We may notice the relationship has us waiting on a future return but subconsciously feel there’s a payoff in it for us, the fulfillment of something we need.  Our desire may be the love they offer, the purpose we feel from helping them, a sense of being valued, or the influence we may gain from connection to their projected power. I call this the hook and retreat energy dynamic. 

This friend, lover or family member frequently says or insinuates the value of staying connected to them is in a future promise.  “When I do ______, you’re going to get ______.”  When I make a lot of money, when I become famous, when I get a divorce, when I get promoted, when I die, when I finish whatever I am doing that requires me to ask you for more energy than I give you in return.  Unfortunately the time of rebalancing rarely comes.  The energy consumer hasn’t figured out how to generate their own power so they seek it in outside sources.  If they do finally achieve a goal, there’s no lasting payout for us because their target changes to a future date.

We all have been on both sides of energy exchange; no one is immune to moments of giving or taking out-of-balance. But when we experience hook and retreat, our body will let us know through a sensation of tightness or queasiness in our belly.  This is the location of our third chakra, where we activate our personal power.  The body notices that our power is being redirected.  The result is less energy for our own creations and a sense of being off-balance. 

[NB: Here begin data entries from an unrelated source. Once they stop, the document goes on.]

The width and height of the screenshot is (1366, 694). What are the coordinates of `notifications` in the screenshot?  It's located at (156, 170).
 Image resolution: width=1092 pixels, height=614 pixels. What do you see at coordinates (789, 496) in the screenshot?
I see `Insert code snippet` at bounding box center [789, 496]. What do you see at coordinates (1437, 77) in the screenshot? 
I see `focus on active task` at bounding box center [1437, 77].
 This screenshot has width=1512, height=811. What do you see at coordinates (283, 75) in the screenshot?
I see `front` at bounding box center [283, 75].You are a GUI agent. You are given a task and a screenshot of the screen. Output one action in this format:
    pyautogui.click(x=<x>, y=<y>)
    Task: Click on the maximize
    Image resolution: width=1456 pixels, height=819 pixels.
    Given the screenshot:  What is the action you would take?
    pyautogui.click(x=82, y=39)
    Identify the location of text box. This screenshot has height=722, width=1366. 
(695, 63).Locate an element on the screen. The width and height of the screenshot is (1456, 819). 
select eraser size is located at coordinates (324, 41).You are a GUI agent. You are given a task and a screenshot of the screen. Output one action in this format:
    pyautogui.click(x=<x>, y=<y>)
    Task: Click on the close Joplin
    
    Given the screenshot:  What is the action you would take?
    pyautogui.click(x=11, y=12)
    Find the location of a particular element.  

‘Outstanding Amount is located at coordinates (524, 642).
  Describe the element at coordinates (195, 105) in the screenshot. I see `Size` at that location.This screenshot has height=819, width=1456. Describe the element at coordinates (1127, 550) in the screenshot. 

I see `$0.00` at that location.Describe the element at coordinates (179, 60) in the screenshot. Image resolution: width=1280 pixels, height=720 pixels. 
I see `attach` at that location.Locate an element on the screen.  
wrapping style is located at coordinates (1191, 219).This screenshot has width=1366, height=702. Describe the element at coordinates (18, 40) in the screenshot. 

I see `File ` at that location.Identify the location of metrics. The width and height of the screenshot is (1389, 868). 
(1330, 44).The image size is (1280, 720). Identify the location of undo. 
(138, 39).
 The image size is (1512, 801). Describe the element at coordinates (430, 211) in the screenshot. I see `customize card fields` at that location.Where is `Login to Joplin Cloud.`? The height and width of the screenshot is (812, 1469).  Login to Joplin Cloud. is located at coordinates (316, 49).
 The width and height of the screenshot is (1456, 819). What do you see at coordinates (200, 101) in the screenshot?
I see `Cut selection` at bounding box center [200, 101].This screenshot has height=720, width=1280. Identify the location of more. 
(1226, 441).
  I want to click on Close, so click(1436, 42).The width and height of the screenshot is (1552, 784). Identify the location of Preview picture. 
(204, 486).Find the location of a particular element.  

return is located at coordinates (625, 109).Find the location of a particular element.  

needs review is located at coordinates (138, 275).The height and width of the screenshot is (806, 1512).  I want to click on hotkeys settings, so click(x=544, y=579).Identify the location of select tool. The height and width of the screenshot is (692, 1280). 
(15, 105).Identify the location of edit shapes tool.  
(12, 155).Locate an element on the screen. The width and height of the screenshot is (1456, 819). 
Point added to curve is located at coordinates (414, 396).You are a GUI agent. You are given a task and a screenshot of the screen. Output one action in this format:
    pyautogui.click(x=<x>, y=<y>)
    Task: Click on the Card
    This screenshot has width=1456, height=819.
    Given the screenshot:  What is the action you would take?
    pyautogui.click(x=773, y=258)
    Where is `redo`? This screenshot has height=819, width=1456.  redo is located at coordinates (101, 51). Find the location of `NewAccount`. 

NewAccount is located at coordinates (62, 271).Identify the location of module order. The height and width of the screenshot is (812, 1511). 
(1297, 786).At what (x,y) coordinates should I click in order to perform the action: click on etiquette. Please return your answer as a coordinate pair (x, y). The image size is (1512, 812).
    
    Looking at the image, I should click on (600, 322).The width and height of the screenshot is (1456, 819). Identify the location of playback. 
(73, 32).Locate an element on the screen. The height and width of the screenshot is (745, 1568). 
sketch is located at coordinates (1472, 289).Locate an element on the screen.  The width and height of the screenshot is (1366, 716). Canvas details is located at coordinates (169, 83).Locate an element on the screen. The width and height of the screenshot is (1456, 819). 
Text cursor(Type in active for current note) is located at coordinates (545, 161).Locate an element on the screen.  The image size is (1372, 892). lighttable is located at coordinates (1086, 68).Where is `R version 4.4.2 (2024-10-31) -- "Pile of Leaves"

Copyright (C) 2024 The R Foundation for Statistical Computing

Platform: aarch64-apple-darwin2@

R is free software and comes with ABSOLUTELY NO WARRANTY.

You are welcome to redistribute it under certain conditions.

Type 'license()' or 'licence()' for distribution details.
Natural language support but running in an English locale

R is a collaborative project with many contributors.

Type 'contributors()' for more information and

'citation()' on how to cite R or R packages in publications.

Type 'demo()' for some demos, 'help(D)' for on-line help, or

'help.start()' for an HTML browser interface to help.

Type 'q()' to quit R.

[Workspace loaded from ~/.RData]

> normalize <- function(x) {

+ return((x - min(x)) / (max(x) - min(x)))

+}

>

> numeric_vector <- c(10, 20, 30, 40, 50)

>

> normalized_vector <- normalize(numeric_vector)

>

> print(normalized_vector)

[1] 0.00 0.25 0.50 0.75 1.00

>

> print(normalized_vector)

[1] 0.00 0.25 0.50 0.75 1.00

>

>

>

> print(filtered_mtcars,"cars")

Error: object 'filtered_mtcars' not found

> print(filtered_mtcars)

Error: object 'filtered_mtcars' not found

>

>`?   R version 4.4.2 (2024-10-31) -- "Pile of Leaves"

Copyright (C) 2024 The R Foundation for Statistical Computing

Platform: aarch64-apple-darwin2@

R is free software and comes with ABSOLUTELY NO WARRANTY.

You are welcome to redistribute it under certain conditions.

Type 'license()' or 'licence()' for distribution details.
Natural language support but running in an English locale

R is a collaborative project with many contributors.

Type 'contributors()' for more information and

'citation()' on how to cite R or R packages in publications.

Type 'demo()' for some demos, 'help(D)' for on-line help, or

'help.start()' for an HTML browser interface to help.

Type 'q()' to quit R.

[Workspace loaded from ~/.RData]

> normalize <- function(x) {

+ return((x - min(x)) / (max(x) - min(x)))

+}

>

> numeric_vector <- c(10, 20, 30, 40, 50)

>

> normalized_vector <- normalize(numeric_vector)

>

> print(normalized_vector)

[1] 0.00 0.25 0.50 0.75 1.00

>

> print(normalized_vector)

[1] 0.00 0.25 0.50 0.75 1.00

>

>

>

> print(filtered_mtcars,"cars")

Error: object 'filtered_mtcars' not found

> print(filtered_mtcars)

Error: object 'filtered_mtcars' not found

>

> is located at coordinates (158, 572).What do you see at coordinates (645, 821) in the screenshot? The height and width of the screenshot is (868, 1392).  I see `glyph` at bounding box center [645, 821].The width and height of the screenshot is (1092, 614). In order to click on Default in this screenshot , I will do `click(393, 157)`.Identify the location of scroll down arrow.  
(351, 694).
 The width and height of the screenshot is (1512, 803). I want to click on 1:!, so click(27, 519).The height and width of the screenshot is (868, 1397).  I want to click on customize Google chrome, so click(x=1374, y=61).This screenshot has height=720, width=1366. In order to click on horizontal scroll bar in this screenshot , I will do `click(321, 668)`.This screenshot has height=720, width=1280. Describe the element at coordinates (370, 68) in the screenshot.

The hook and retreat relationship has moments that make us feel crazy.  The words, actions and energy of the energy consumer are questionable enough to evoke a sense of uncertainty.  Our intuition is trying to make us aware of the deception.  The energy consumer always believes their own story so they don’t realize they are being deceptive.  The imbalance created from the cord into our core makes it hard to see clearly and remove ourselves or renegotiate the relationship. 

Here are a couple of tools you can practice to reclaim your power when you have been hooked:

  • Clean out your 3rd chakra.  Visualize a gold rose and see it mopping out that belly area front to back, soaking up all the energy that is not yours in that space.  Imagine the rose flying somewhere far away and dissipating.  Call your energy back to you from any person you’ve given your power away to and fill the empty space with your own vibration.
  • Visualize a Protection Rose in the space between you and this person.  The intention of the rose is to filter out any attempts to attach to your energy.

The stealth aspect of this behavioral pattern is how it taps into our subconscious desire.  We are seduced by a subversive agenda.  The truth that we are never going to get the need met is hard to see. It feels possible and it feels strong.   By reclaiming our energy space we have the opportunity to see the relationship more clearly and gain energy to use for our own creations.